I asked in some local mom groups for some questions they had regarding all things pregnancy/birth/baby/doula related. Here’s the questions I got asked, and the answers to them.

Let me start off with the preface that doulas are not midwives. We are not medical professionals. We do not take your blood pressure, check your cervix or catch your baby. I’ve often heard it explained as the midwives are down there and the doulas are up here *pointing to the head*.We are trained birth professionals, as support people. We will support our clients no matter what their birth choices are. At home with a midwife, in a hospital with an OB, all natural, with an epidural, unplanned and planned cesareans. We work very well with the nurses, midwives and OBs. It’s a big awesome team put together just for you. We ‘mother the mother’. We support the whole family, husbands and kids too. We provide continuous support throughout your labor physically and emotionally. We help educate you about your options and give you the information you need to be confident in your decisions. We help facilitate communication between our clients and the medical staff, but we never speak for you.  The most important thing a mother needs during labor is continuous support. Your nurses will change every 12 hours, your Dr may even go off call while you are laboring. Your doula is with you the whole time. Sometimes that is three hours, sometimes that is three days. Only about 3% of women use doulas, but we are starting to see a rise in that so I think a new study about that is due.

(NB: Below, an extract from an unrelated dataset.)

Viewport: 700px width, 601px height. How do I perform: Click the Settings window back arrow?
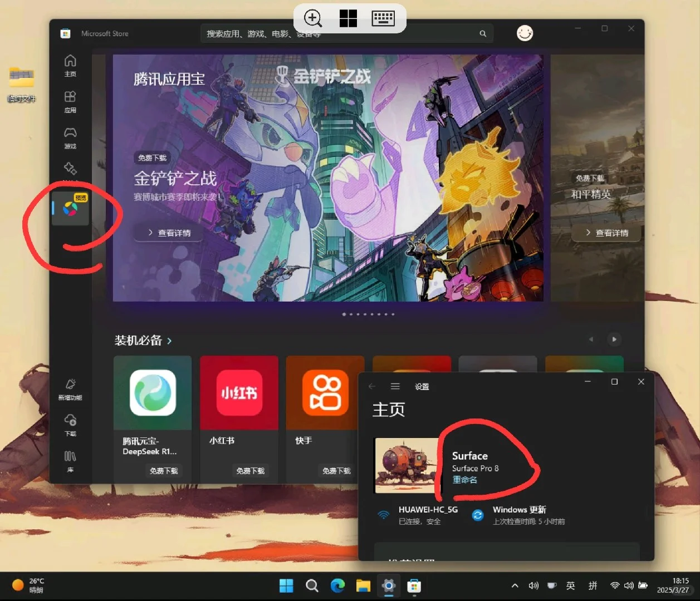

While we cannot guarantee any birth outcome(because if we could, we would be way more popular) but studies have shown that overall, women who receive continuous support were more likely to have vaginal births, less pain medication and be more satisfied with their birth experience. To me that last one is HUGE because the birth of your baby is something you never ever forget and will likely talk about several times in your life.

Ok, on to the Questions!

Q: What is the average cost of placenta encapsulation?

A: I charge $275, but if you are a birth client it’s only $225 to add to your package.

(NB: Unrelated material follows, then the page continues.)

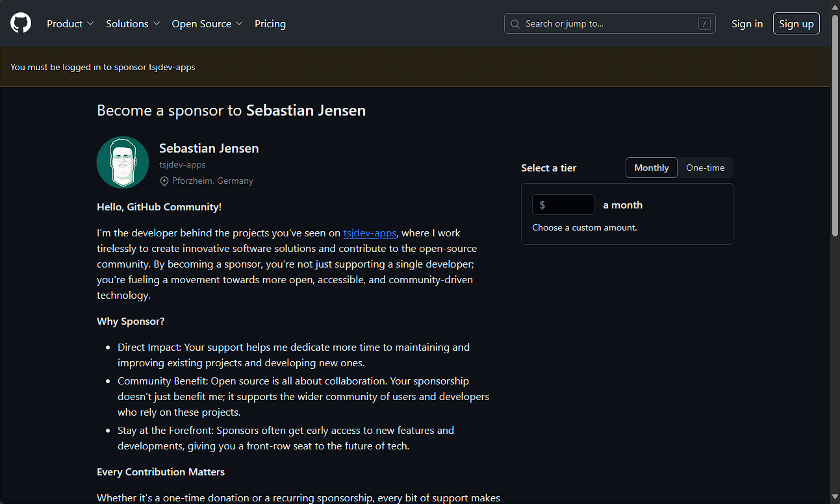Click the scrollbar down arrow
The image size is (840, 504).
point(835,498)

Q: Can I encapsulate my placenta myself?

A: Of course you can, but the equipment can get quite pricey and you don’t know exactly how much of the supplies you will or won’t need until you do it. Also, while you think you may have the energy to stand in your kitchen and do the whole process yourself that may change dramatically after baby actually comes. I can usually get your placenta encapsulated and have everything completed before you are even released from the hospital and meet you at home with the finished capsules ready for consumption.

Q: My family thinks placenta encapsulation is weird, how can I educate them on the benefits?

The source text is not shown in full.